Aldridge also points out that for some conditions, the likelihood of receiving a claim is so low that it becomes a pointless addition.

“You can’t get away from the fact that the vast majority of CI claims are for cancer, heart attack, MS and stroke, so as an industry we should perhaps be concentrating our efforts on improving what we offer for those conditions,” he says. “Adding mastectomy as a partial payment was a really good move and truly added value – but you run out of those examples.”

RGA UK’s James agrees, explaining that certain partial payments or new conditions can be added to a policy at no extra cost because the likelihood of someone claiming is so low.

“If the reinsurer makes no extra charge [to the insurer], you have to question what the value is to the consumer,” he says. “Providers are in a difficult position because if they add something to the policy that increases claims by 5%, their price will increase by 5% and they will drop off the price comparison for intermediaries.”
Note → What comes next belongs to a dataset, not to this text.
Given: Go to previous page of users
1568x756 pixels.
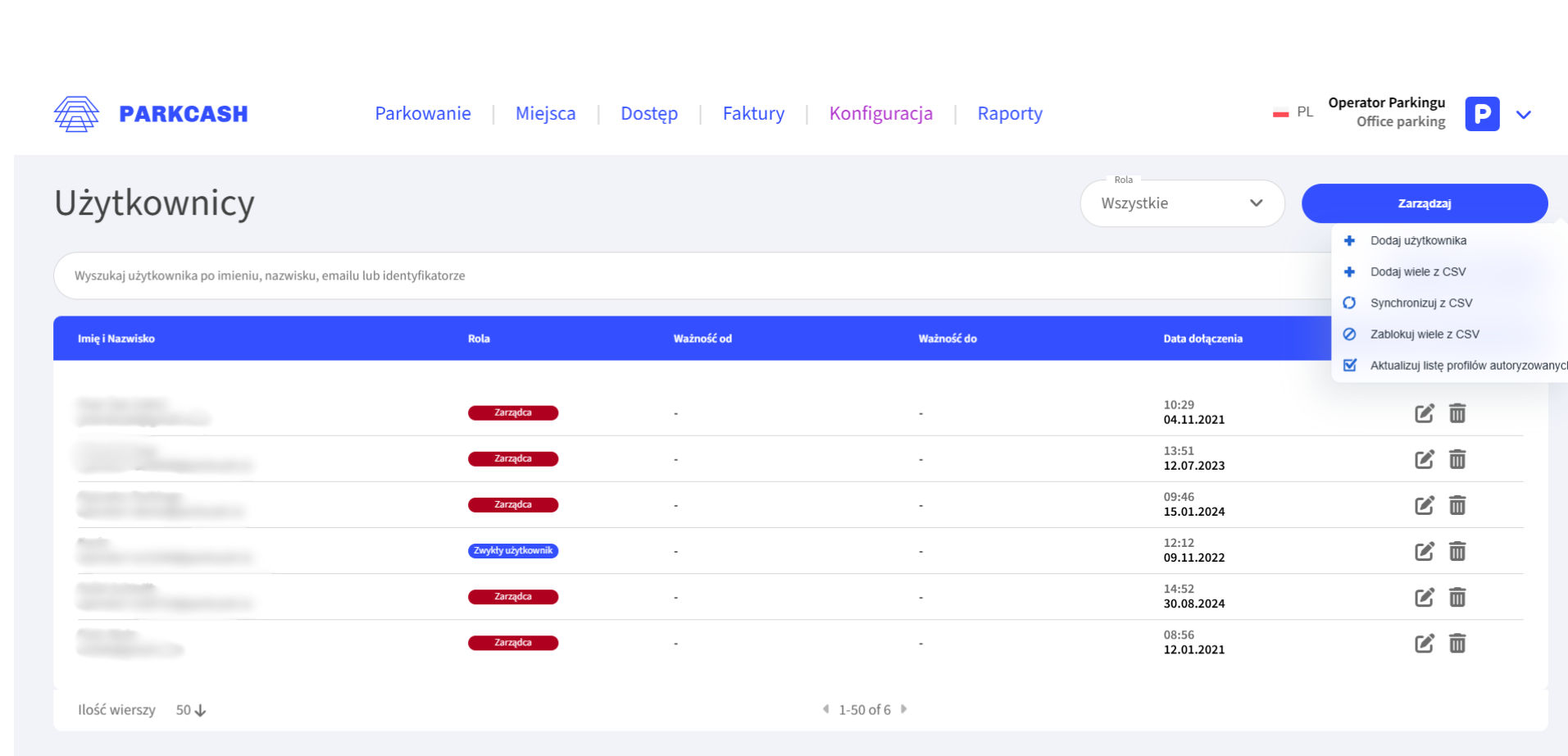Looking at the screenshot, I should pos(825,709).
And there is certainly still plenty of room for improvement, with many providers only paying out partial payments at the point of treatment rather than diagnosis. This means that for a condition such as low grade prostate cancer, where the recommended treatment in the first instance is a period of active surveillance, many will have a long wait for a pay out or may never receive one.

While Smart argues that people do not need a payout until they have undergone treatment which affects their ability to earn a living, Aldridge says it would be welcome to see more providers paying out at diagnosis.

“It gives the client more options at a difficult time,” he says.

In addition, partial payments have not yet started to filter through into claims statistics, so it is difficult to quantify their impact so far. PruProtect has not yet started publishing claims statistics for its serious illness cover, while Bright Grey and Scottish Provident, which introduced partial payments in May 2011, paid no partial payments last year. LV=, which first introduced partial payments in February 2011, also only paid full claims last year.

However, LV=’s Jones argues that even if the claims take a few years to come through, partial payments have immediate value in that they give consumers greater peace of mind.

It is certainly still early days for the partial payments movement, and how far the market will move towards an entirely severity based product remains to be seen.

“But whether insurers choose to directly compete with PruProtect or not, they will have to continue to adapt as more and more medical advancements are made, and illness that were once deemed critical become less serious,” says OVISO’s Fullaway.